Alors que l’Est de la RDC est ravagé par massacres, déplacements massifs et chaos humanitaire, les négociations de Doha et Washington piétinent. Impuissantes, elles peinent à enrayer la spirale de violence.
C’est dans ce climat explosif que Thabo Mbeki reprend la main. L’ancien président sud-africain, architecte du dialogue intercongolais des années 2000, rallume la flamme diplomatique. Du 3 au 6 septembre, sa fondation réunit à Johannesburg les poids lourds de la scène politique congolaise pour un dialogue inédit. Entre audace et mémoire de ses succès passés, Mbeki joue une carte à très haut risque.
Johannesburg, carrefour de tensions et d’espoirs
La conférence “African Peace & Security Dialogue” promet d’être un carrefour stratégique. Sont attendus Joseph Kabila, Moïse Katumbi, Corneille Nangaa, Thomas Lubanga, ainsi que des représentants de la CRP, de la CENCO et de l’ECC. On note également la présence de Vital Kamerhe, Antipas Mbusa Nyamwisi, Martin Fayulu, Seth Kikuni et Eberande Kolongele.
Pour beaucoup, ce sera un face-à-face inédit entre figures politiques rivales, sous l’œil vigilant de la communauté internationale. Johannesburg devient pour quelques jours le théâtre d’un pari diplomatique osé.
Contexte diplomatique en tension
Les négociations de paix à Doha ont échoué à respecter le délai du 18 août, laissant la RDC dans une impasse. La déclaration de principes du 19 juillet reste lettre morte. Pendant ce temps, les violences sur le terrain s’intensifient, aggravant la crise humanitaire.
Au cœur du pays, la CENCO et l’ECC, fers de lance d’un dialogue interne et international, peinent à rassembler les parties dans une ambiance politique saturée de suspicion. Si elles ont ouvert la porte à d’autres confessions religieuses réputées proches du pouvoir, cette manœuvre n’a pas suffi à dissiper les doutes. Les camps politiques, plus méfiants que jamais, soupçonnent ce projet de servir des agendas cachés, tandis que les violences persistantes sur le terrain sapent les maigres efforts de conciliation. Dans ce climat de méfiance généralisée, l’initiative sud-africaine de Thabo Mbeki apparaît comme une alternative plus crédible pour relancer les pourparlers au-delà des frontières.
Thabo Mbeki, poids lourd et garant de crédibilité
En 2002, Mbeki avait orchestré à Pretoria un accord de paix majeur, mettant fin à une phase intense du conflit congolais. Son expérience et son aura donnent à cette conférence un poids symbolique indéniable.
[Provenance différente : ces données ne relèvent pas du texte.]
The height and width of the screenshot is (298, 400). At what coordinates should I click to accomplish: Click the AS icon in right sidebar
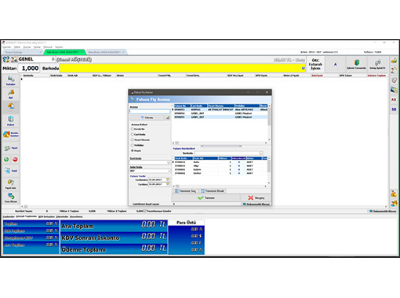(x=394, y=100)
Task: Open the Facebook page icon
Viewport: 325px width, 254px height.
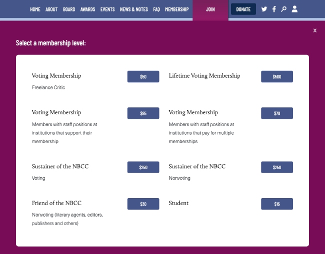Action: (274, 9)
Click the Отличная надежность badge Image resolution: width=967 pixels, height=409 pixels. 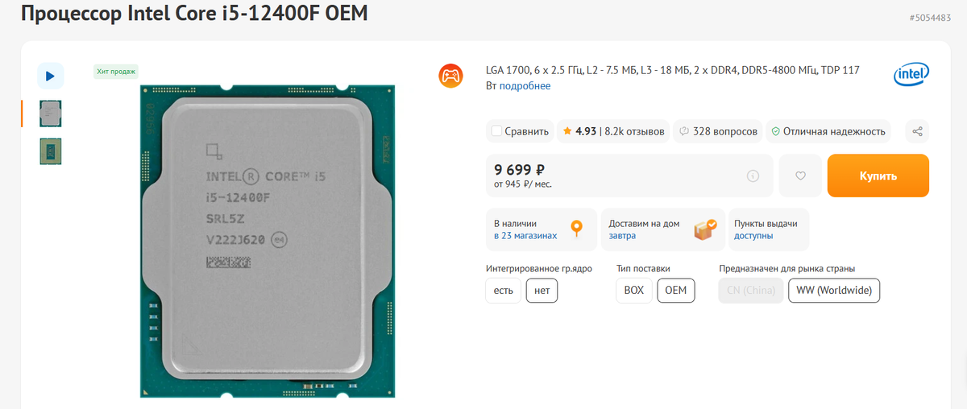[828, 131]
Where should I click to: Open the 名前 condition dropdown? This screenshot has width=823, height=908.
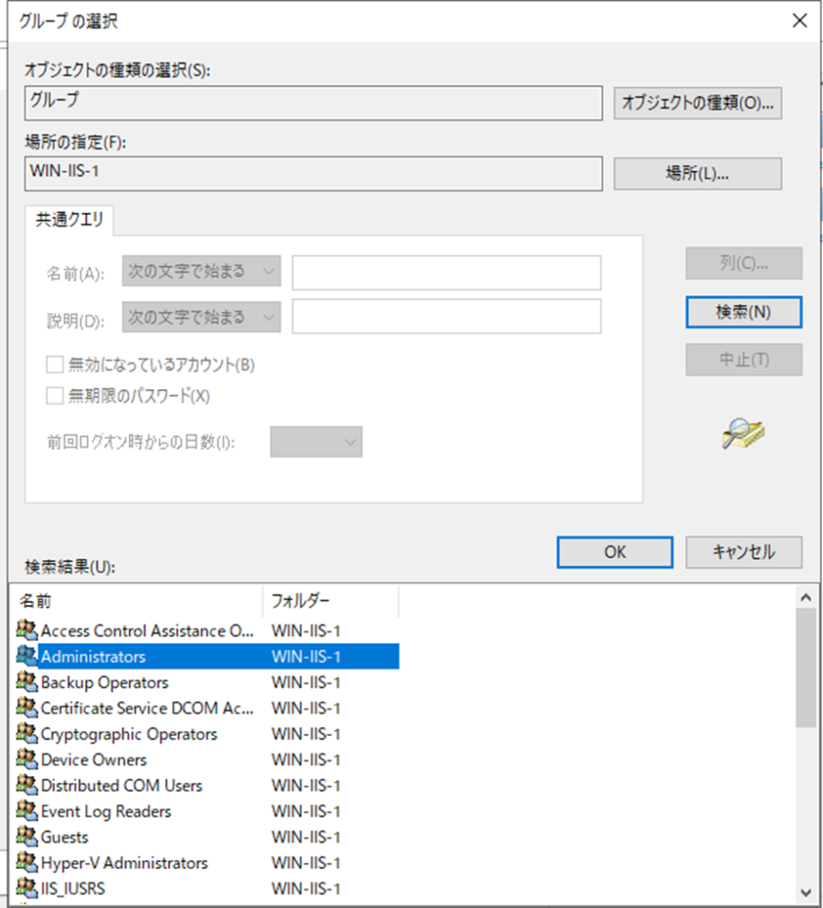point(201,271)
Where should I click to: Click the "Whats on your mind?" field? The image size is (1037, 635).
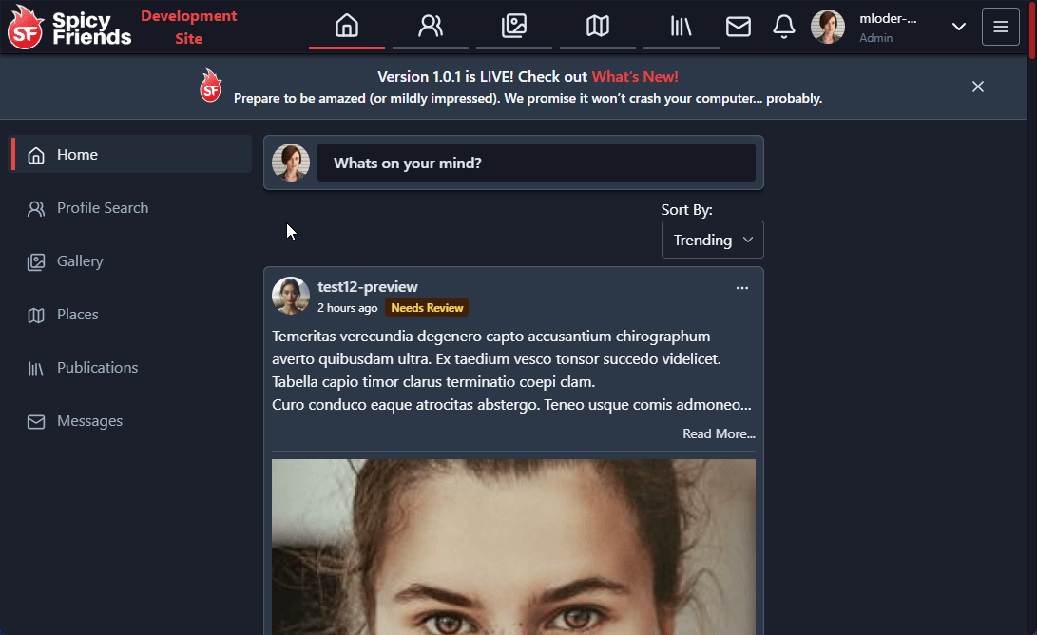(x=535, y=164)
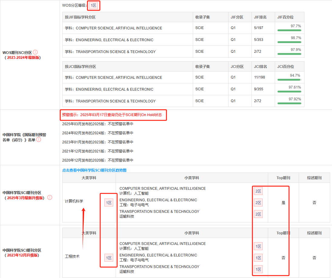Click 1区 badge for 计算机：人工智能 in 2023 table
The height and width of the screenshot is (278, 332).
click(x=258, y=246)
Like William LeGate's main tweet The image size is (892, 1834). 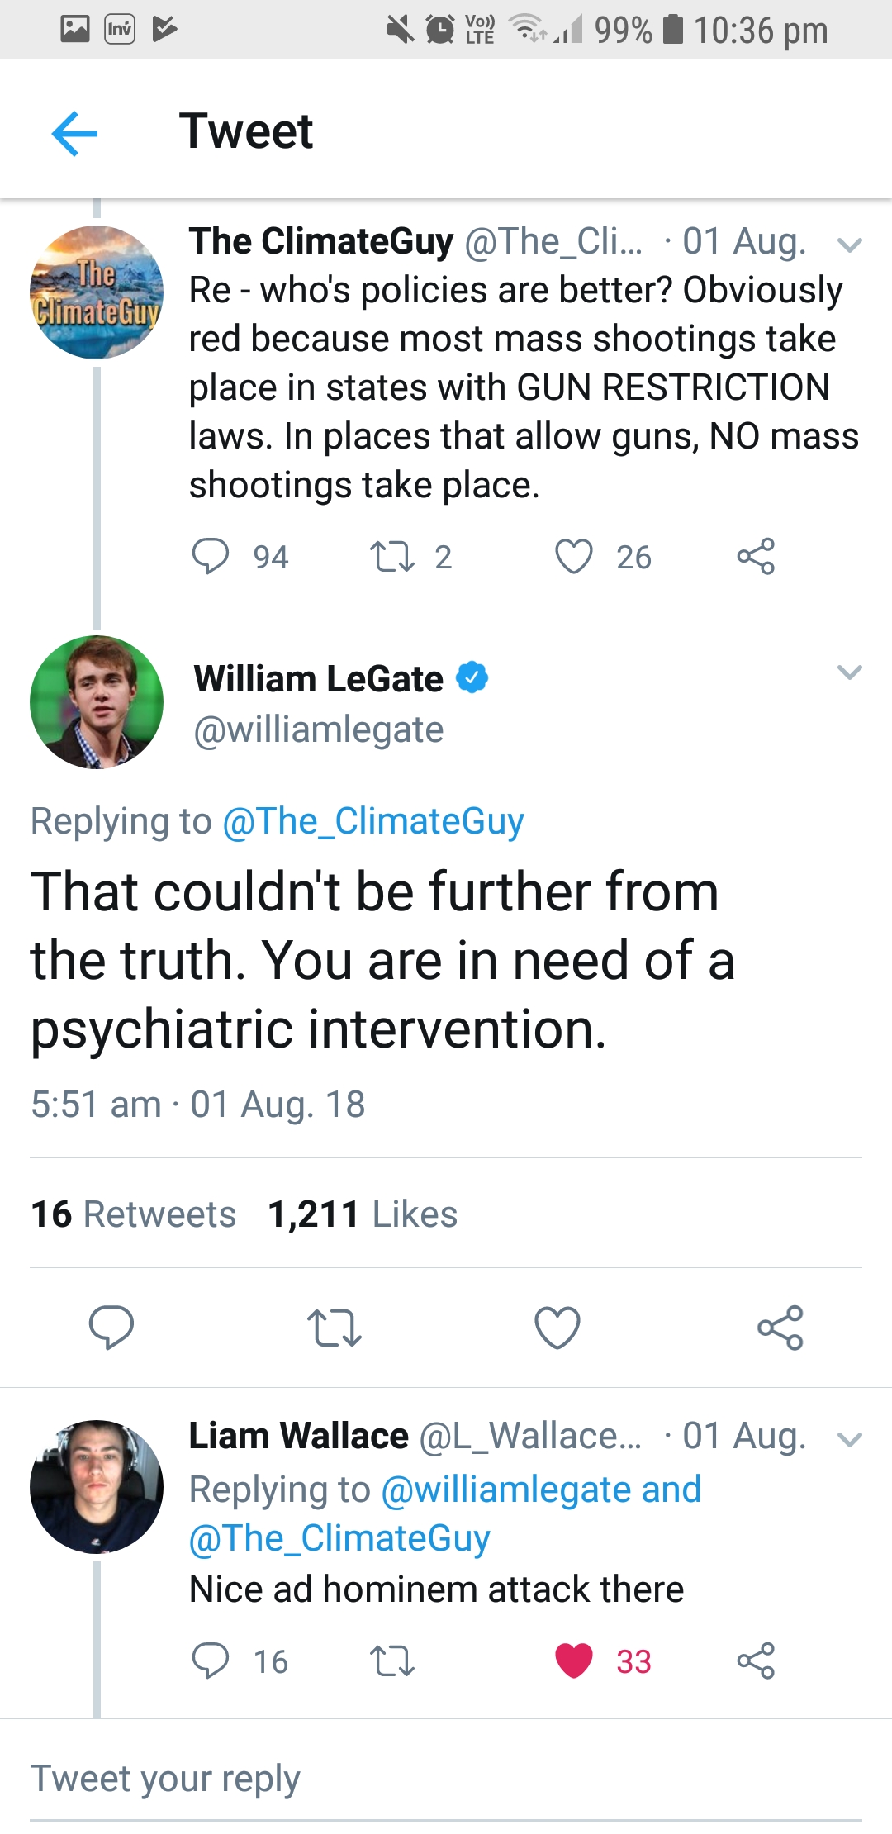click(558, 1328)
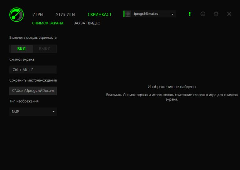Expand the account dropdown arrow
Image resolution: width=240 pixels, height=170 pixels.
click(173, 14)
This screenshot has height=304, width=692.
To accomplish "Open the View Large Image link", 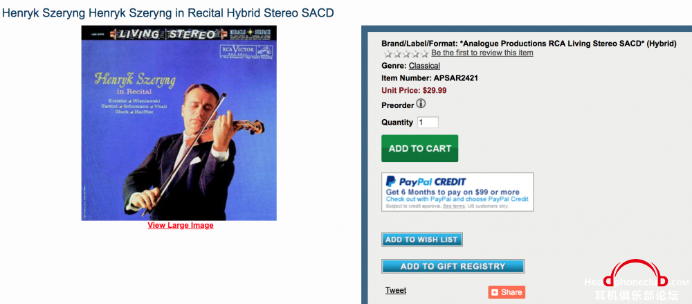I will pyautogui.click(x=181, y=225).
La Fondation Thabo Mbeki, créée en 2010, mobilise penseurs, décideurs et leaders africains autour de la paix et de la sécurité. Financée par des partenaires stratégiques, donateurs individuels et institutionnels, ainsi que des bénévoles engagés, elle organise des forums annuels qui font référence dans la diplomatie africaine contemporaine.
Crise humanitaire et judiciaire : l’ombre qui plane
À l’Est de la RDC, la violence continue de frapper. Tuées de masse, villages brûlés, populations déplacées : l’angoisse et le désespoir règnent. Parallèlement, le procès de Joseph Kabila à Kinshasa nourrit tensions et incertitudes, rappelant que la crise congolaise n’est pas seulement militaire mais aussi politique et judiciaire.
Une fenêtre de sortie ?
Cette conférence pourrait être une fenêtre de sortie. Un espace neutre pour initier des compromis. Les figures politiques en désaccord pourront se parler directement, loin de l’atmosphère empoisonnée de Kinshasa.
L’expérience passée de Mbeki et son réseau continental offrent un cadre propice à la coopération. Cependant, le contexte reste lourd : l’impasse de Doha, l’absence de résultats tangibles du dialogue national, l’urgence humanitaire et le climat judiciaire sur fond politique.
Une chose est sure : du 3 au 6 septembre, Johannesburg se transforme en arène diplomatique. L’enjeu est de taille : relancer le dialogue, restaurer la confiance, et tenter d’enrayer la spirale de violence qui déchire la RDC. Le pari de Mbeki est audacieux, mais dans un pays à feu et à sang, chaque initiative de paix compte.